Lebaran tahun 2018: Hari ibu dan anak perempuannya

Judulnya panjang banget, judul yg sekaligus rangkuman cerita hari raya Idul Fitri yang baru lewat.

Selama ini setiap hari raya Idul Fitri atau Idul Adha, aku datang untuk mengikuti sholat ied seorang diri, kecuali jika hari raya tersebut jatuh di hari weekend, Luc dan anak anak akan turut serta.

Untuk tahun ini aku berharap sekali lebaran bakal jatuh di hari sabtu, harapan pupus saat KBRI beserta mesjid Al Hikmah Denhaag mengumumkan bahwa lebaran akan jatuh di hari jumat. Akhirnya aku meminta izin pada Luc untuk meminta libur sekolah untuk anak anak. Formulir yang bisa di download via website sekolah dan dikirim melalui email tidak aku lakukan, aku langsung menemui guru si kembar dan mengabarkan pada nya bahwa si kembar tidak bisa masuk sekolah karena akan merayakan suiker feest (lebaran). Agak terbelalak pak guru berkata bahwa aku tak perlu datang ke administrasi sekolah, dia lah yang akan mengurusnya. Keesokan harinya si kembar membawa formulir yang harus aku isi dan di kembali kan pada pak guru hari berikutnya.

Oh ya untuk puasa tahun ini, sama dengan tahun sebelumnya si kembar belajar menjalankan ibadah puasa semampunya di hari sabtu dan minggu. Mereka ikut sahur denganku dan mereka berbuka pukul 12 siang.

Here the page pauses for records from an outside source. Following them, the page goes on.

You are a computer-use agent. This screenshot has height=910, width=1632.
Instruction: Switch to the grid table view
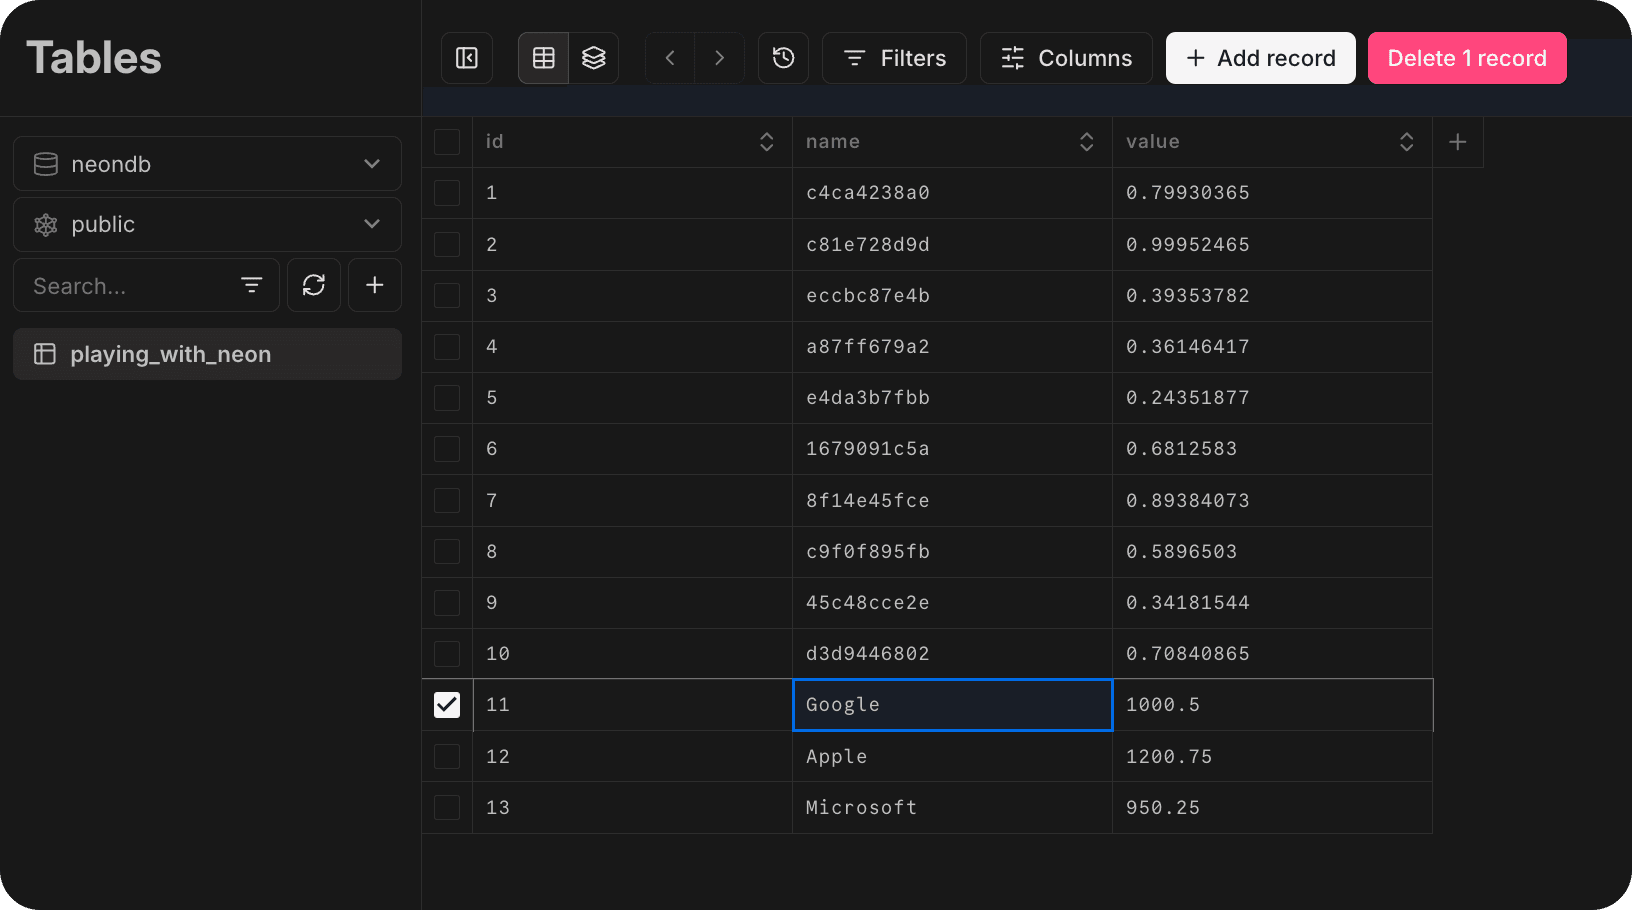tap(543, 57)
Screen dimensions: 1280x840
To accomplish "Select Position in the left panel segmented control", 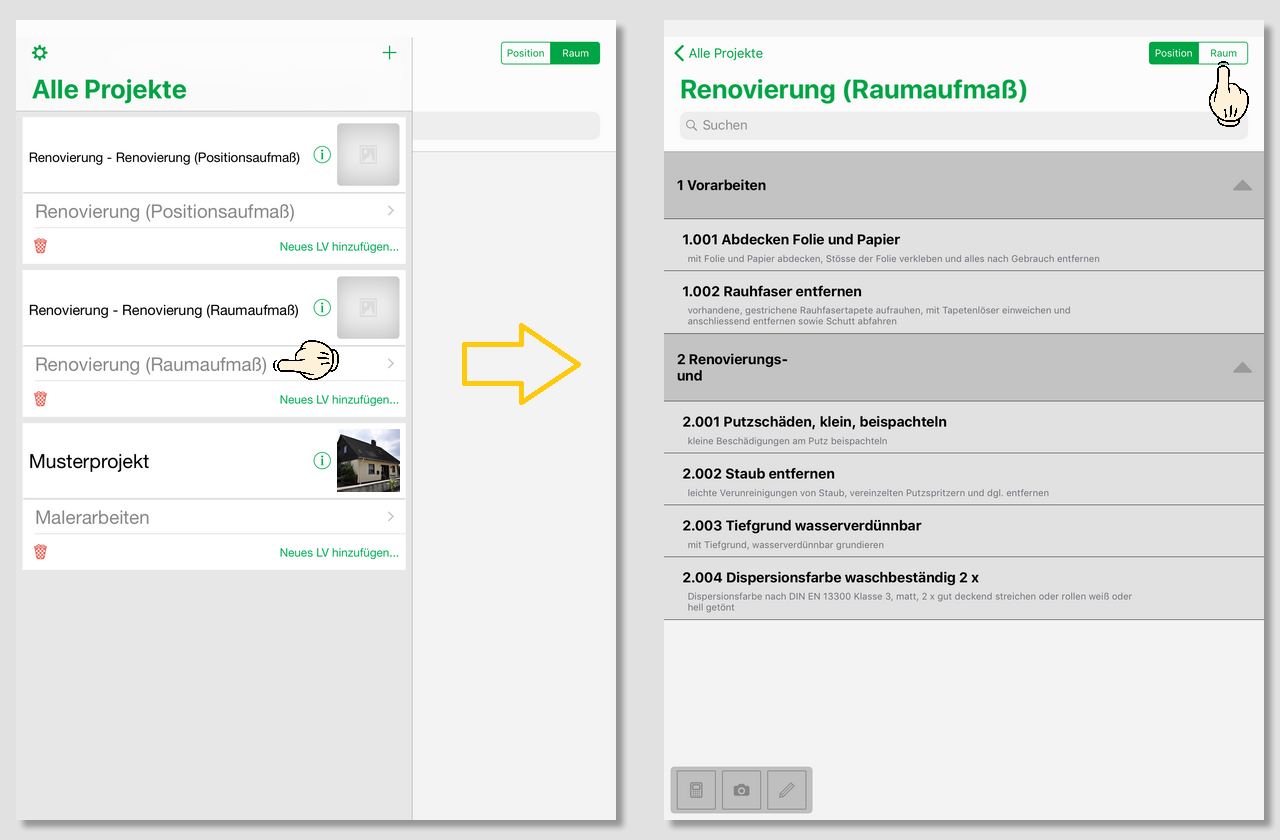I will [x=526, y=53].

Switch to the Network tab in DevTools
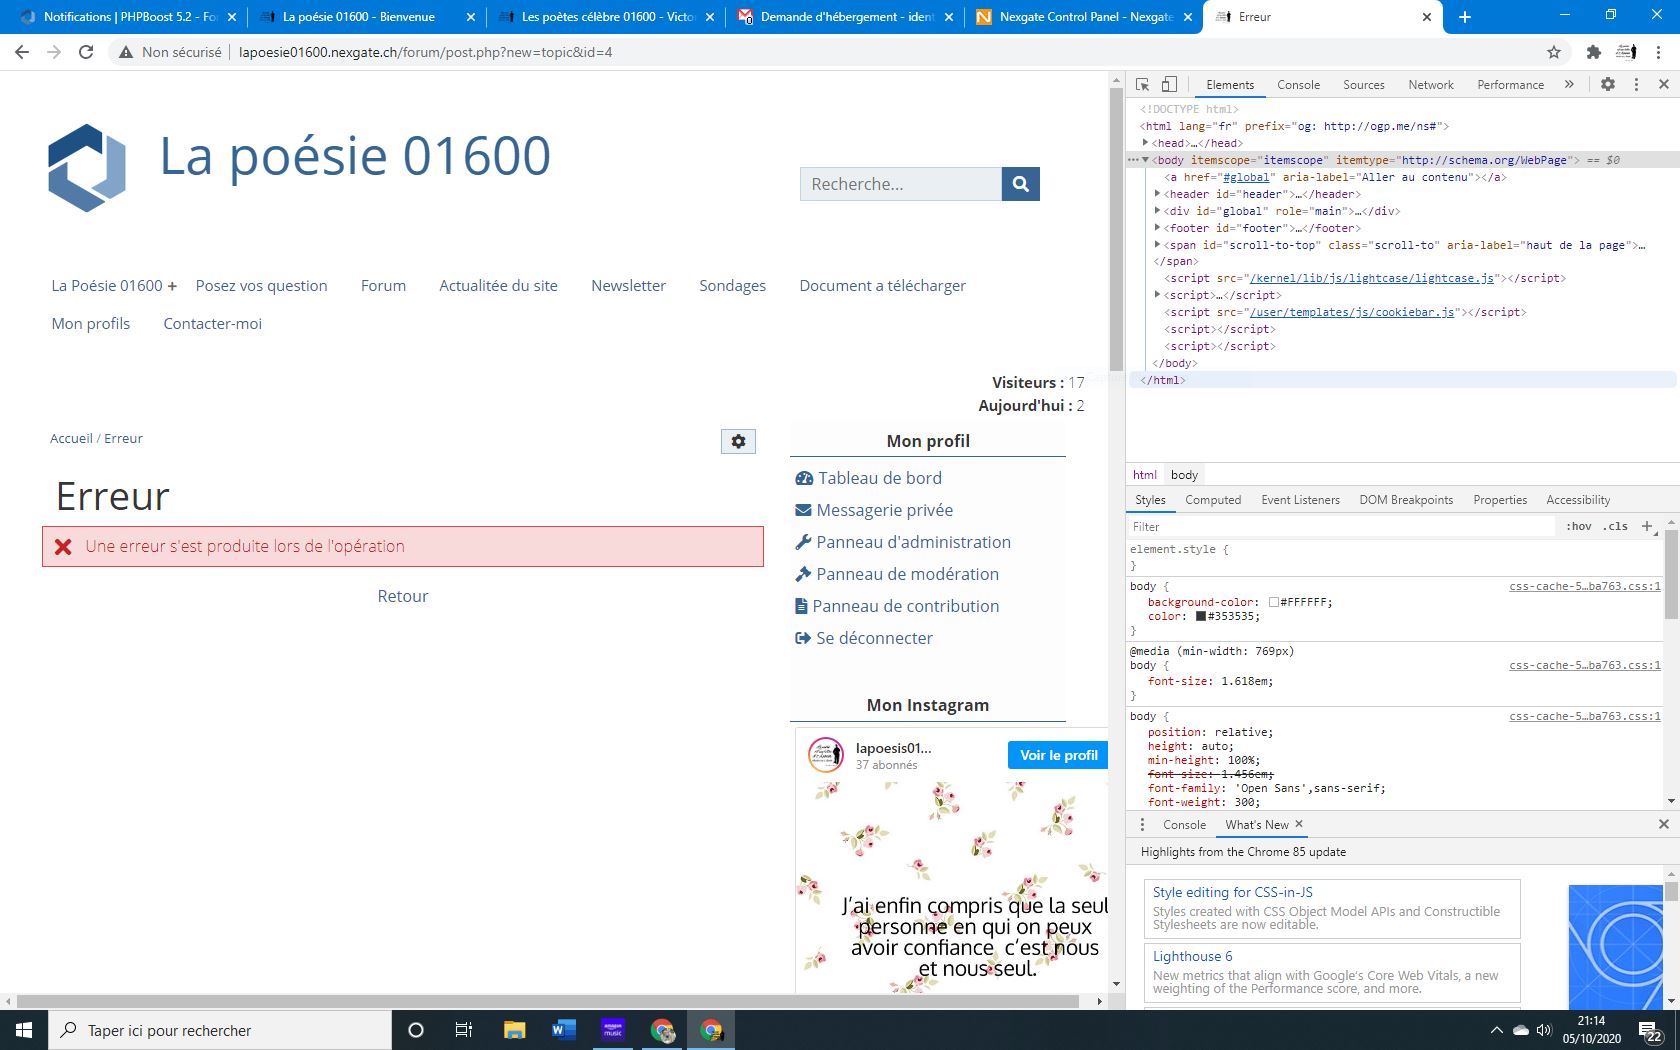pos(1430,85)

Hari jumat tanggal 15 juni tepat dua minggu yang lalu kami sudah ada di mushola pukul 9 pagi diantar oleh Luc, sementara dia meneruskan perjalanan ke kantor.

Karena si kembar memakai kain batik untuk mengimbangi si kembar aku pun memutuskan memakai celana kulot batik.

Di mushola biasanya si kembar akan sibuk bermain dengan anak lain seusianya. Tapi tidak kali ini, dia membantu diriku di dapur mushola menyiapkan kue kue, menyusunnya di piring plastik untuk memudahkan para jemaah menyicipi kue kue seusai sholat ied nanti.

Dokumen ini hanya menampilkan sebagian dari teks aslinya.